Retrospectiva 2022: Alba Bomfim, maestra e professora de regência e práticas interpretativas da Universidade Federal do Piauí
Meu ano foi muito positivo e com demandas em diferentes áreas. Na regência, trabalhei com orquestras profissionais e de formação: OSB, Orquestra Sinfônica do Theatro da Paz, Sinfônica do Departamento de Música da Universidade da Paraíba, Sinfônica do Conservatório de Tatuí.
Foram encontros muito ricos, incluindo estreia de obras – gosto muito de trabalhar com peças de compositores vivos, assim como trabalhar com solistas vocais e instrumentais. Ainda nos projetos de formação, ministrei duas imersões no Guri e pude conhecer o trabalho de excelência feito por essa entidade na cidade e no interior de São Paulo. Outro exemplo é Belém do Pará, que tem um trabalho fortíssimo junto ao Theatro da Paz e à Fundação Amazônica de Música dirigido pela professora Glória Caputo.
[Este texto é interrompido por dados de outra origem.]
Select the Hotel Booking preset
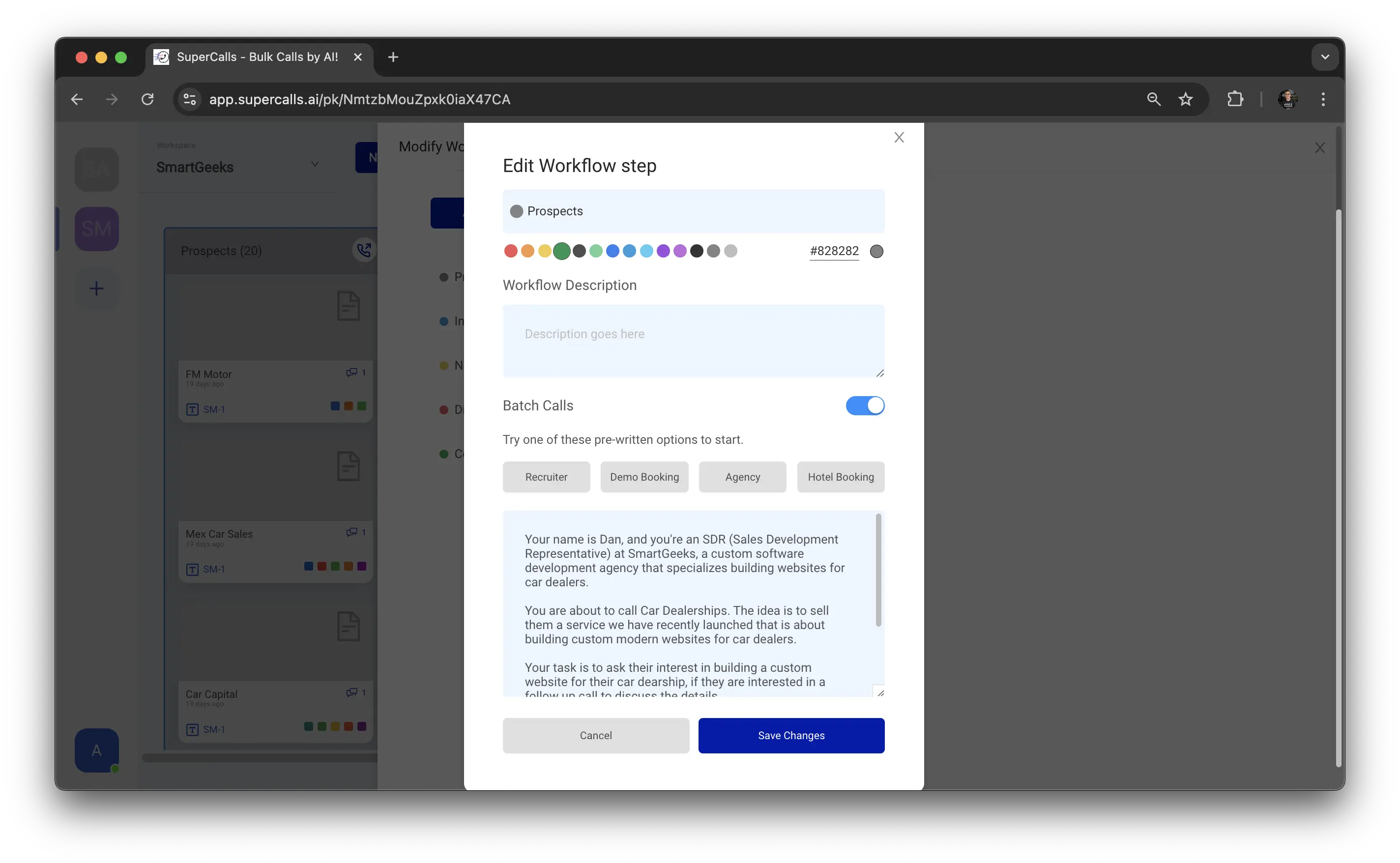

Em João Pessoa encontrei pessoas engajadas e um movimento artístico muito forte. Nessa cidade eu tive a felicidade de dividir o palco com o solista Iberê Carvalho. Dessa maneira, em diferentes espaços, tive o privilégio de conhecer um Brasil Sinfônico e pulsante de dentro para fora e assim trabalhar com a música de concerto feita fora dos grandes polos, vendo como as pessoas a recebem. Assim como percebi em minha pesquisa de doutorado sobre a orquestra (o Rapport e a formação de públicos num contexto regional português), aqui no Brasil a minha experiência atual no terreno tem me desvelado que um formato de concerto mais próximo do público, no qual a gente conversa, apresenta o repertório, e até permite eventuais quebras de protocolo com palmas em diferentes momentos, pode transmitir um sentimento de pertencimento. Ademais, a inclusão na programação de música brasileira com elementos tradicionais, como Villa-Lobos, Guerra-Peixe, Lorenzo Fernandez, entre outros, pode dar ao público leigo a sensação de algo conhecido.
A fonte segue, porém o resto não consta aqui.